• _PAGE_

Entry 12 – Halloween Costume Contests & Calculators

Entry 12 – Halloween Costume Contests & Calculators

This week felt longer than usual.

MONDAY – HALLOWEEN

We had our annual Halloween costume contest at school. The school’s birthday is Halloween. Some pretty fun costumes. I was a doctor. Figured I’d be nice to be Dr. & Dr. Gibson instead of Dr. & Mr. Gibson, at least for a day 🙂 I made a short video of the costume contest:

TUESDAY – PRE-ALGEBRA

In a previous blog, I mentioned that this year I was going to let students use calculators during our ‘Rational Number Operations’ unit (doing all operations with positive and negative decimals and fractions). This unit has been a challenge to students in the past as we’ve never used calculators and they’d get caught up in some of the calculating. I know I have to revamp the unit a bit now that they can use the calculators. I am not so worried if they know the algorithms to add/subtract decimals, but I do want them to be fairly comfortable when working with fractions (mixed, improper, and proper). I actually withheld a bit of information from them on how to use their calculators; many of them didn’t know how to put in a negative sign. Instead, I challenged them to rewrite the expression in a way that you could input into the calculator ( you could write -14.5 + 3 as 3 – 14.5 ) in hopes to continue to feel comfortable commuting and manipulating expressions with both positive and negative numbers. Several students did figure out how to put in a negative (most of them were just trying to use the subtraction sign).

• _COLLECTED MATERIAL_
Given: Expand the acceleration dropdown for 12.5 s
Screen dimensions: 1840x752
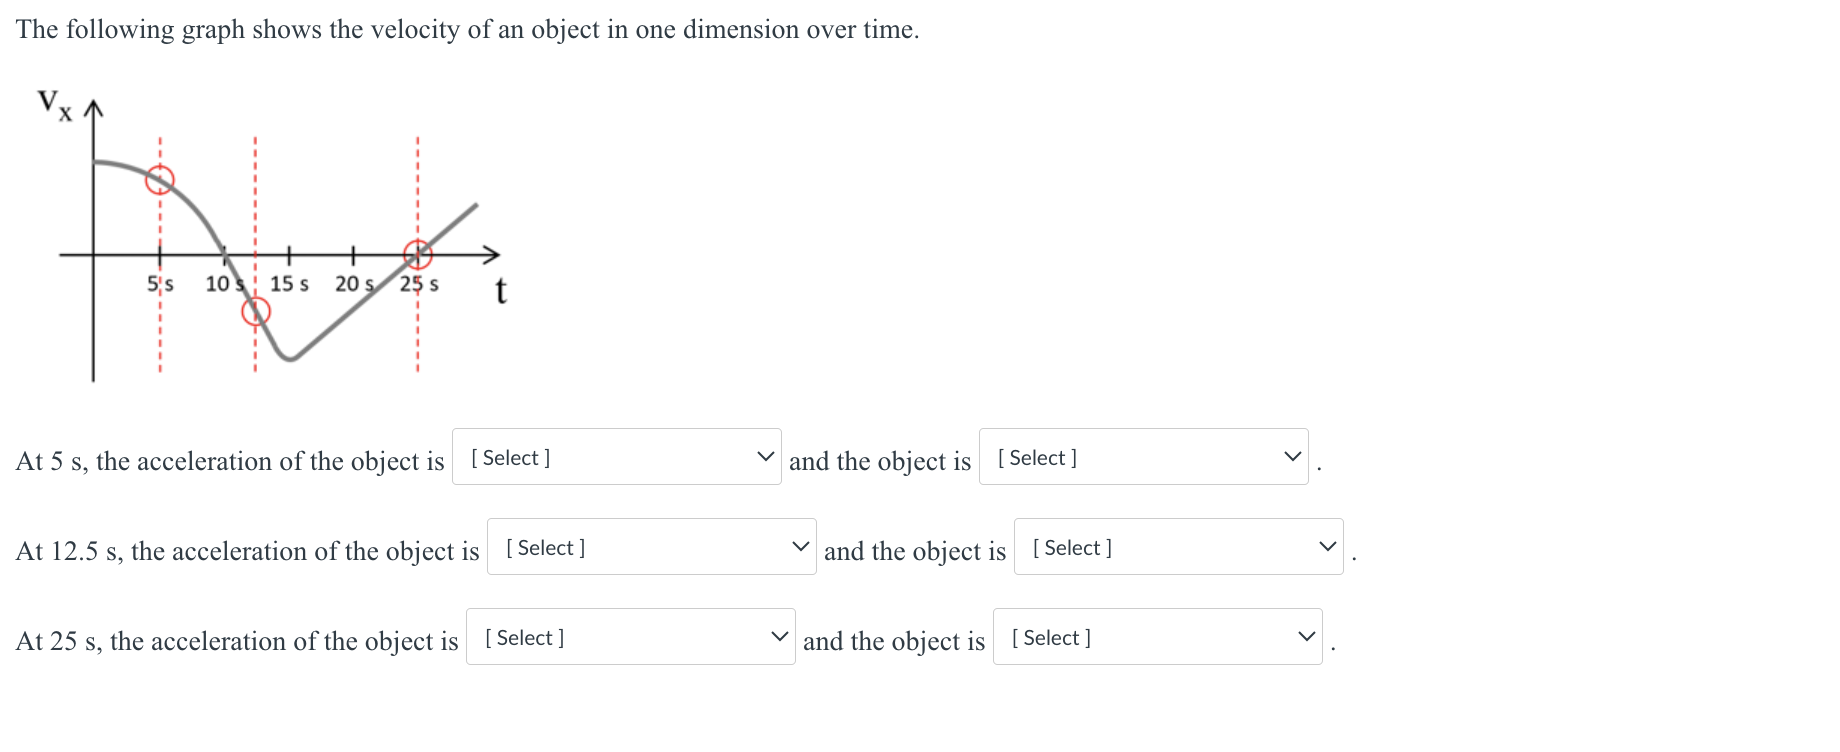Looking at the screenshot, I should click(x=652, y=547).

• _INSTRUCTIONS TO FOLLOW_
Copy out the entire blog entry on the costume contest and calculators, word for word. The listing is separate material and has no connection to the blog entry.

• _ANSWER TO THIS EXERCISE_
Entry 12 – Halloween Costume Contests & Calculators

Entry 12 – Halloween Costume Contests & Calculators

This week felt longer than usual.

MONDAY – HALLOWEEN

We had our annual Halloween costume contest at school. The school’s birthday is Halloween. Some pretty fun costumes. I was a doctor. Figured I’d be nice to be Dr. & Dr. Gibson instead of Dr. & Mr. Gibson, at least for a day 🙂 I made a short video of the costume contest:

TUESDAY – PRE-ALGEBRA

In a previous blog, I mentioned that this year I was going to let students use calculators during our ‘Rational Number Operations’ unit (doing all operations with positive and negative decimals and fractions). This unit has been a challenge to students in the past as we’ve never used calculators and they’d get caught up in some of the calculating. I know I have to revamp the unit a bit now that they can use the calculators. I am not so worried if they know the algorithms to add/subtract decimals, but I do want them to be fairly comfortable when working with fractions (mixed, improper, and proper). I actually withheld a bit of information from them on how to use their calculators; many of them didn’t know how to put in a negative sign. Instead, I challenged them to rewrite the expression in a way that you could input into the calculator ( you could write -14.5 + 3 as 3 – 14.5 ) in hopes to continue to feel comfortable commuting and manipulating expressions with both positive and negative numbers. Several students did figure out how to put in a negative (most of them were just trying to use the subtraction sign).